Buy Stocks On Credit: The Benefits And Disadvantages

For many, the mortal sin of investing, for others the opportunity to make a real cash outlay at a low price. Buying stocks on credit is one of the most controversial topics when it comes to stock trading. Which advantages and disadvantages this method brings, we break down in this article.

Take credit for stocks?

Take credit for stocks?

Due to the dynamics of the stock market, there are always opportunities to enter the stock market. Price jumps of 10, 20 or 50% you would not want to miss. However, if all the reserves are already invested or you can not access them yourself, then probably every investor flirts with the idea of ​​stocks on credit. However, such a business involves some risks. Before deciding on a loan, you have to be aware of the potential risks.

The following explanations of the advantages and disadvantages are intended to help in the formation of opinions, in order to finally make your own decision.

What shares speak for on credit

What shares speak for on credit

The positive aspects of stock buying on credit are primarily dependent on the current market situation combined with higher investment opportunities.

  • Larger trading volume

At the same time, a loan increases one’s own capital, which can be used to buy larger sums of stock. As a result, potential dividend payments increase tremendously, price gains have a multiple effect. At the same time, the transaction costs for high stock purchases are not as significant as for a smaller order volume.

  • Use favorable opportunities

If you opt for a loan, you have to pay back the amount of money including interest. Looking at Amazon’s price gains over the past five years, for example, this translates into growth of approximately 424%. In the German area, the pharmaceutical supplier Sartorius achieved an above-average increase of 537%.

An investment of 10,000 euros in Amazon five years ago would be worth 42,400 euros today before deduction of taxes. You would have won back the loan of 10,000 euros many times over. The same applies to strong price falls. If you buy stocks on credit at the bottom of a company, you benefit most from a price recovery or potential price growth as more money could be spent.

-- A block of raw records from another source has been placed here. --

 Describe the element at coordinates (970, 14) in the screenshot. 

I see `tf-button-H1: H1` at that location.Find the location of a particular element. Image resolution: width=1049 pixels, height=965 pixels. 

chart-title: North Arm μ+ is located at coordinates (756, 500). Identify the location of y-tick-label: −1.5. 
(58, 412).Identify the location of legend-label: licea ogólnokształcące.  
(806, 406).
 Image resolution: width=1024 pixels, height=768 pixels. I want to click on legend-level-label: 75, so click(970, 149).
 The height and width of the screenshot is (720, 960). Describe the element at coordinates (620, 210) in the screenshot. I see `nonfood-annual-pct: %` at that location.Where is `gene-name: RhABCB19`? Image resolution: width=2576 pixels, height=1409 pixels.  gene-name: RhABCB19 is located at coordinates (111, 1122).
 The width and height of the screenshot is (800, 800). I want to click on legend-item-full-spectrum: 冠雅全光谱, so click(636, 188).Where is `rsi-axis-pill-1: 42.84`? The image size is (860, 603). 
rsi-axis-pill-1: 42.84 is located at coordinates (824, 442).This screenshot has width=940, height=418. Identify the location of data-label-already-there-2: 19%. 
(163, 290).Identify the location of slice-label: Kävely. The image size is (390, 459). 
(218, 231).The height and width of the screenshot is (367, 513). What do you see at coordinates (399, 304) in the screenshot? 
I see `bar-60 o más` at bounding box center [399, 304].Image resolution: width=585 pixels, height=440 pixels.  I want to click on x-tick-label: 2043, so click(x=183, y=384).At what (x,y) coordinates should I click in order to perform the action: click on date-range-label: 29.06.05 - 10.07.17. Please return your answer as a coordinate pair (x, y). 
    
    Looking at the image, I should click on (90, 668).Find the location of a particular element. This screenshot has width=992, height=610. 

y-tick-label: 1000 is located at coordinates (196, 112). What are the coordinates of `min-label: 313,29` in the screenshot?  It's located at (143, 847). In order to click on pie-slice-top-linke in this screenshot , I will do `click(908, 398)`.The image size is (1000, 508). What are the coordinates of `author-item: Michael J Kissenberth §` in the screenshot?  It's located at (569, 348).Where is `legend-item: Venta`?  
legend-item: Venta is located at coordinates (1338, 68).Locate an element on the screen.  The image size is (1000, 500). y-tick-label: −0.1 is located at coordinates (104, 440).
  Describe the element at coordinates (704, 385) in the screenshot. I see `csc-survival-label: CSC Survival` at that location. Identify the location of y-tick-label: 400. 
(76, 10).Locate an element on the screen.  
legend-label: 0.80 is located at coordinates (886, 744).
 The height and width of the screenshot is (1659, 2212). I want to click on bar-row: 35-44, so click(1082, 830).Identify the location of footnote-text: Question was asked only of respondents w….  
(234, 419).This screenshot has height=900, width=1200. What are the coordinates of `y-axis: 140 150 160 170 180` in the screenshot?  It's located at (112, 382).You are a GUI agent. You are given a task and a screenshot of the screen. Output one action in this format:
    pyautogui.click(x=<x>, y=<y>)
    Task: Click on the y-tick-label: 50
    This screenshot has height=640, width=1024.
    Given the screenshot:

What speaks against stocks on credit

What speaks against stocks on credit

Despite the benefits, a planned approach is very important when it comes to credit. This does not just apply to consumer credit. Rather, high-risk speculation or emotional action on the stock market is the cause of high debt.

  • Uncertain forecasts

On the stock market it says: Return comes from risk. Investors who buy shares on credit are speculating on a sharp rise in share prices. Although the return may be higher, the risk has increased by the same factor. Not the own capital is at stake, but debt, which one does not possess by definition.

And no one can predict that a stock will make such an extraordinary profit as Amazon or Sartorius. Easier, steady price gains reduce the actual net return as the loan still has to be paid off. The profits must be so extraordinarily high that it is worthwhile. In fact, such securities are the exception. The market is irrational and can not be calculated. The odds of speculating wrongly are far greater than making the right investment.

  • debt spiral

Not infrequently follows from a loan the well-known debt spiral. If the set credit limit for the investor is not enough, will be further increased – you smell the fast money.
However, it is problematic if the prices fall faster than expected and the loan can no longer be paid. Furthermore, one would like to make up for the losses made, recover the lost money back. Loan is followed by credit and credit. The debt spiral has reached its greatest extent. As a result, not only the total loss is in the house, but also a high debt with it.

  • Psychic component

The stock market is characterized by strong price fluctuations. High price drops are the rule and provide some investors with sleepless nights. At such moments, the influence of mental factors is greatest. Rationality often takes a back seat. The fear of loss is high and stocks are sold early at a loss. With shares on credit these fears work all the more, because the money finally does not come from the own pocket. For die-hard hedge fund managers this will probably be less of a problem, but for the hobby investor already.

Not for beginners

Not for beginners

Anyone who buys shares on credit knows what he is doing – at least he should. For this reason, the method is suitable for anyone who has discovered investing for themselves. Anticipating price fluctuations is a difficult task that should not be underestimated. Even the best investors therefore advise against buying shares on credit. On the other side there were and will always be price jumps. Anyone who has gained experience is advised to take out a loan for shares.

You can get a good overview of possible loans via our own credit comparison. With the appropriate loan amount and term, you enter “Free Use” as the purpose. Then the best offers are picked out for you.

To our credit comparison

Conclusion:

If you want to take your stock business to a new level, then loans are a great choice. Increased capital increases your chances of winning. Conversely, the risk is increased by the same amount. That’s why buying stocks on credit is not for everyone. It takes experience, perseverance and inner peace. After weighing the opportunities and risks, you finally have to make your own decision.